* **What you need to do**
Continue the RCM and managed billing blog content plan from the point where it stops.
──────── Extracted text ────────
Carepatron growth · content

RCM and managed billing: a blog content plan

The goal: a cluster of blog articles for the Carepatron blog, built to win Google AI Overviews and AI search citations and to grow Managed Billing. Every article ends with a call to action to the managed billing feature page.

These nine drafts are written, fact-checked, and reviewed. They have not been published to Strapi yet. This site is for review.

The play

A therapist-credentialing content site, getpaneled.com, shows the model works: an AI-optimized resource library that gets lifted straight into AI answers. It is thin on authority, quiet on price, and stops at "you are credentialed." We copy the structure and beat it on the three things competitors will not do:

  1. Name the price. We publish our collections fee, 3.9%, against the industry's typical 4 to 10% (most practices pay 5 to 7%). A flat per-provider monthly fee applies on top, so we always show the full model, never "3.9% is the total."
  2. Prove you keep your credentials. Full-service billing under your own NPI, credentialing included, no platform lock-in. A sharper anti-Headway story than "we get you paneled."
  3. Show the real billing process. The claim lifecycle, denial reasons, accounts receivable, real benchmarks. Educators cannot write this credibly because they do not run billing.
──────── Data block ────────
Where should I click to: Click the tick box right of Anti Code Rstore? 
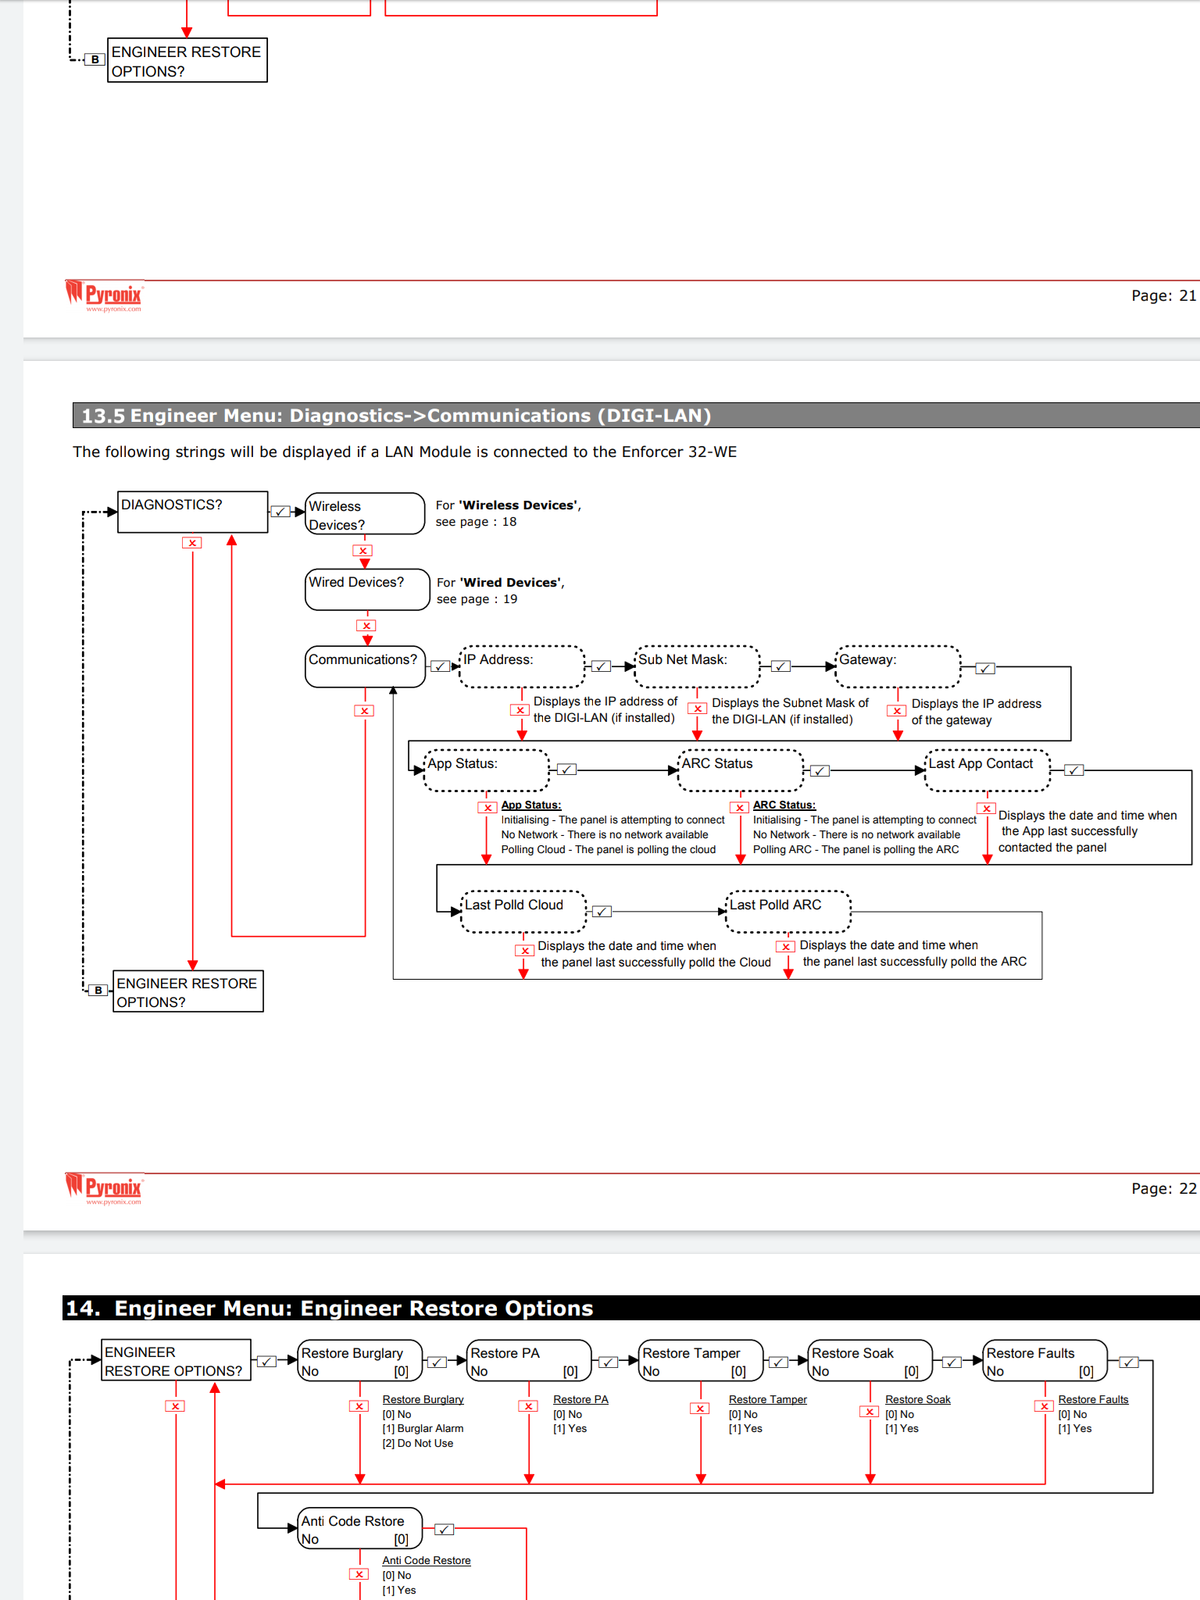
────────
* **Expected answer**
The nine articles

# Article Primary search target
01 Medical Billing for Private Practice: Costs, Outsourcing & Credentialing (2026 Guide) "medical billing for private practice" (pillar / hub)
02 How Much Do Medical Billing Services Cost? (2026, With Real Examples) "how much do medical billing services cost"
03 How to Get Credentialed With Insurance Companies: Timeline, Cost & Steps "how to get credentialed with insurance companies"
04 Group NPI vs Your Own NPI: Do You Own Your Insurance Contracts on Headway and Alma? "group NPI vs individual NPI", "do you own your Headway contracts"
05 In-House vs Outsourced Medical Billing: Which Is Right for Your Practice? "in-house vs outsourced medical billing"
06 What Is CAQH ProView and How to Set It Up (Free) for Credentialing "what is CAQH", "how to set up CAQH"
07 Why Insurance Claims Get Denied (and How to Fix It): Reasons, Appeal Letter & Benchmarks "why insurance claims get denied", "claim appeal letter"
08 Insurance Billing for Therapists: Should You Accept Insurance in Private Practice? "insurance billing for therapists", "should therapists accept insurance"
09 What Is Revenue Cycle Management? RCM Explained for Small Practices "what is revenue cycle management"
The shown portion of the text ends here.